Her book is filled with strong, real characters, and I can do no better than to offer two excerpts. One offers her characteristic eye for detail; the other, the way she builds character:

"The sun soon conquered the mist and Isaac, as he passed under the great elms of the Close, looked up and Saw pale gold leaves trembling against the blue of the sky... The frost had weakened their hold and even such a faint touch [of the breeze] was too much for them. One after another they came slowly spinning down and one or two touched Isaac's upturned face in falling... How well Isaac knew these scents of autumn and the butterfly touch of falling leaves upon his face, sad or happy as his mood might be. Winter, spring and summer did not accommodate themselves to one's moods as autumn did. They lacked its gentleness."

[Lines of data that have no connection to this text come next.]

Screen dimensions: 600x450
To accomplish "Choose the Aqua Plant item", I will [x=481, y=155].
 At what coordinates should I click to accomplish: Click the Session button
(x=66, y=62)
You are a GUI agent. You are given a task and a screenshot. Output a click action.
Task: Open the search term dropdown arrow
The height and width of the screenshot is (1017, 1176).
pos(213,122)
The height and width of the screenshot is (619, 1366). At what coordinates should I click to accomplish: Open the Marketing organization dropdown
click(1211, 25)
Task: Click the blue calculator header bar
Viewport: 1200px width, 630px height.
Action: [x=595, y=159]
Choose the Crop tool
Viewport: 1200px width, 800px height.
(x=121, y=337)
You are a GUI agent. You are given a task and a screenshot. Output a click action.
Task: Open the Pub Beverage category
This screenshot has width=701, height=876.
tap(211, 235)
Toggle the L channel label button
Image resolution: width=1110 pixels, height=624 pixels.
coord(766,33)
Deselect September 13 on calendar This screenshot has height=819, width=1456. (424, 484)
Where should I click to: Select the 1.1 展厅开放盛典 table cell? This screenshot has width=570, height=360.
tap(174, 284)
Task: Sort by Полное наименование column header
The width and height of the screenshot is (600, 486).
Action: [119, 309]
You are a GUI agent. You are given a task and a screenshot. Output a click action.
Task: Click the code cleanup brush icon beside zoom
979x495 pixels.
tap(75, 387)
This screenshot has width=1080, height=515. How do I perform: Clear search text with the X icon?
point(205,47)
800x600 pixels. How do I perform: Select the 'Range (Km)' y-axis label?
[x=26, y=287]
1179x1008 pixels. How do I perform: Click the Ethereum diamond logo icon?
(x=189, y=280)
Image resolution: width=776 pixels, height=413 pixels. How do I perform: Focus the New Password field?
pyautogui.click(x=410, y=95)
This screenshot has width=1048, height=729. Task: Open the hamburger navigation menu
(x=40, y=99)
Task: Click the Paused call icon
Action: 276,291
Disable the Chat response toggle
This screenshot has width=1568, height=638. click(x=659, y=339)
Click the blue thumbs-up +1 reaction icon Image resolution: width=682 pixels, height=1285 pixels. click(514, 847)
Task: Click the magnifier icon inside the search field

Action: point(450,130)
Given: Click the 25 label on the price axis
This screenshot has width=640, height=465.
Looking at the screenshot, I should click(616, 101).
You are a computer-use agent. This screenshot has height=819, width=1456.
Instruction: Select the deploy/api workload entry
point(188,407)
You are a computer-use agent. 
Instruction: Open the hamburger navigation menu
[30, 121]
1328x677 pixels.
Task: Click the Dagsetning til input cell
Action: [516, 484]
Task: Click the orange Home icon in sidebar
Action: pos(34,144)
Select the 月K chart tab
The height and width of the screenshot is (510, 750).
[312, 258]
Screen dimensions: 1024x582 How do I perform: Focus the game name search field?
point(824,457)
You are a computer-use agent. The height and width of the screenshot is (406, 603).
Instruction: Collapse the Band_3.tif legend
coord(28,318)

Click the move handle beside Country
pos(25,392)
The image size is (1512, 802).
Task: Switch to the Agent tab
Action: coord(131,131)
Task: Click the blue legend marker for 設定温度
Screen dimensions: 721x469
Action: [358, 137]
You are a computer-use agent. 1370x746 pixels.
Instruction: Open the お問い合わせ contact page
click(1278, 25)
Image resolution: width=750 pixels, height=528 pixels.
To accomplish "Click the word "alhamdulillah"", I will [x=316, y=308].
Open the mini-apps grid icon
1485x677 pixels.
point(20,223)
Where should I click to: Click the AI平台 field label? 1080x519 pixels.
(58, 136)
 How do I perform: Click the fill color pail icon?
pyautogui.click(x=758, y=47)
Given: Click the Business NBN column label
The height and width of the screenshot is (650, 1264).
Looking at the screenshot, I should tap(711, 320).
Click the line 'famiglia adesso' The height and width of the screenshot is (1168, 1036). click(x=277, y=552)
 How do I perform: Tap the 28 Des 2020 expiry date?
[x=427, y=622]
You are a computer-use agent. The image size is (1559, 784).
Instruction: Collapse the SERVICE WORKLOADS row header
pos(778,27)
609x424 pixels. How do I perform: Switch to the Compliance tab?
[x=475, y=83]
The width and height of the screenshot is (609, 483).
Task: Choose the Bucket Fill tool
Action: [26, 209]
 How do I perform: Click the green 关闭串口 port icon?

This comes after a chapter describing this character's growth to this point: "And so she was happy in old age and vastly amused to find herself a personage in the city, almost an institution, beloved, revered, and apparently the hostess of a salon. ... When she looked back on the unloved girl she had been, on the toiling drone of her middle years, on the shabby prayerful recluse of her elderly years, it was all beyond her comprehension. But she enjoyed it and with a slightly mocking amusement dressed up for the part with velvet shoes on her feet and lace about her shoulders and over her head. She knew her own worthlessness and so did God, though he loved her none the less, and this false ideas of her that the city had got into its head was a private joke between them."

Her books reach deep into your soul, healing and touching and gentle, even when sad. April 1 is the anniversary of her death, and later in the month it is the anniversary of her birth in 1900.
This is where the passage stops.